Anche senza porcellum, siamo un Paese di illegittimi

Siamo tutti illegittimi.

Non è l’ultimo slogan grillino post-porcellum, ma una riflessione che nasce spontanea dopo la decisione della Consulta del 4 dicembre scorso. La sentenza della Corte Costituzionale ha messo fine ad una legge che era evidentemente anti-costituzionale già appena concepita, ma che per ben otto anni e per tre votazioni consecutive ha attribuito cariche politiche, sottraendo in realtà agli elettori la libera scelta dei propri eletti.

Con il porcellum sembra che si vada verso la fine un intero ceto politico, quello che per diverse legislature ha discusso invano di riforme elettorali e costituzionali, senza mai dare risposte ad un Paese in evidente affanno, che nel frattempo è rimasto indietro a livello europeo e che ora sconta un’inettitudine generalizzata.

Ma a ben guardare, illegittimo non è solo questo parlamento o i precedenti, il Presidente della Repubblica o addirittura la stessa Consulta che di questa illegittimità ha deciso, perché, come ha sottolineato Travaglio nel suo intervento durante Servizio Pubblico, la Corte Costituzionale è per un terzo nominata dallo stesso Parlamento. A ben guardare, si diceva, l’Italia è un Paese di illegittimi, etimologicamente inteso come un Paese “che non ha le condizioni volute dalla legge”.

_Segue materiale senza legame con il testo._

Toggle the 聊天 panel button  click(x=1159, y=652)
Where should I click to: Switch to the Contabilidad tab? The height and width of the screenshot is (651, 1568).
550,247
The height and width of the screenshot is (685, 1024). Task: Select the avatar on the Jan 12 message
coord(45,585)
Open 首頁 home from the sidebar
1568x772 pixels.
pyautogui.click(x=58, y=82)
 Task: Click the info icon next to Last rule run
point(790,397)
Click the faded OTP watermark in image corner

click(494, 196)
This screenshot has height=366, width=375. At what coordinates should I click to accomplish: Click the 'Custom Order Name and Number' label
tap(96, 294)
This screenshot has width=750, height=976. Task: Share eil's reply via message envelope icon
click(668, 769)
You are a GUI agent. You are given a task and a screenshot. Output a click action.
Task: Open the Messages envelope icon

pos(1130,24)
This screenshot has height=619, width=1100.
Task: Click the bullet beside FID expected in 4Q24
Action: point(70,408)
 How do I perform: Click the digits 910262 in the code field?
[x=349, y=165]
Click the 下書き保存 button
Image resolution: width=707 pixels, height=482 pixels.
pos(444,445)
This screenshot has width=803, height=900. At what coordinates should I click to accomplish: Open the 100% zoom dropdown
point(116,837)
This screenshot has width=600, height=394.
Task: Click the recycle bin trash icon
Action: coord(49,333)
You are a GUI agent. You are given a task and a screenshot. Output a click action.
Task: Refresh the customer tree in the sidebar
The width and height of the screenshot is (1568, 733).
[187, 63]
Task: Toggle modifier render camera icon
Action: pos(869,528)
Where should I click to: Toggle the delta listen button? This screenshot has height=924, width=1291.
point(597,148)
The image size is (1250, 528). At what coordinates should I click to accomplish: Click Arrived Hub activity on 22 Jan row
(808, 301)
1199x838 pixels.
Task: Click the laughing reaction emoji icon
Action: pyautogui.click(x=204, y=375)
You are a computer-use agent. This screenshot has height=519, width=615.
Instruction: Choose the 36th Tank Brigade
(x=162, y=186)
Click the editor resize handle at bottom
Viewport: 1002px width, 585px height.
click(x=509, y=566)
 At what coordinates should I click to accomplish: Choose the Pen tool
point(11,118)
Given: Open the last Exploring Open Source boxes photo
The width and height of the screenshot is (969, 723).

È illegittimo infatti, quel Paese che non riesce a garantire neanche il più basilare diritto su cui la nazione stessa è fondata: il lavoro. Con una disoccupazione giovanile a livelli catastrofici, nonostante una specializzazione sempre crescente. In un situazione in cui l’unico vero ammortizzatore sociale, per chi ha la fortuna di averla, è la famiglia, mentre la politica continua a cercare consensi proponendo inutili quanto irrealizzabili forme di sostegno come il reddito minimo garantito.

È illegittimo un Paese che risulta ancora tra gli ultimi per il livello di trasparenza in ambito internazionale, con una corruzione nelle PA ancora altissima e che nulla ha imparato dalla storia, da tangentopoli e dalla fine della Prima Repubblica. E allora l’unico modo per cercare di ripulire l’immagine dei partiti rimane quella di proporre volti nuovi, possibilmente giovani, che cancellino alla svelta il ricordo di quel “magna magna generale” che è emerso dalle indagini dei magistrati.

E a proposito di magistrati, sembra che possa dirsi illegittimo anche quel Paese in cui un pm può ancora essere minacciato dal carcere, attraverso le parole intimidatorie di un mafioso. Perché se le mafie hanno ancora spazio in questa nazione il motivo sembra essere nascosto in quel vincolo di interessi e di accordi che proprio l’inchiesta sui legami tra Stato e mafia sta cercando di chiarire. Inchiesta nata solo dopo che la mafia aveva messo in ginocchio interi territori, devastando l’ambiente come nella Terra dei Fuochi.

Ma soprattutto è illegittimo quel Paese in cui anche quando le leggi ci sono non vengono fatte rispettare, specie se l’intreccio di poteri e interessi è talmente intricato da non permettere di dire di no all’industriale di turno, neanche quando a rimetterci sono i cittadini con la loro salute. E sembra proprio che, dato che l’Italia è un Paese di illegittimi, non ci possa indignare davanti alla telefonata compiacente di un politico, neppure in una città come Taranto, distrutta dall’Ilva, ma che, ironia della sorte, illegittima ci è nata, dato che la fondarono i parteni, figli illegittimi della madrepatria Sparta.

Insomma la colpa di questa drammatica situazione politica non è necessario farla ricadere sulla Consulta, o sul Presidente della Repubblica, come da più parti si sta invocando. La verità è che siamo un Paese di illegittimi. La speranza per il futuro, quella rimasta sul fondo del vaso, forse, però, la testimoniano ancora i quasi tre milioni che hanno espresso il loro voto ieri, augurandosi che qualcosa possa davvero cambiare.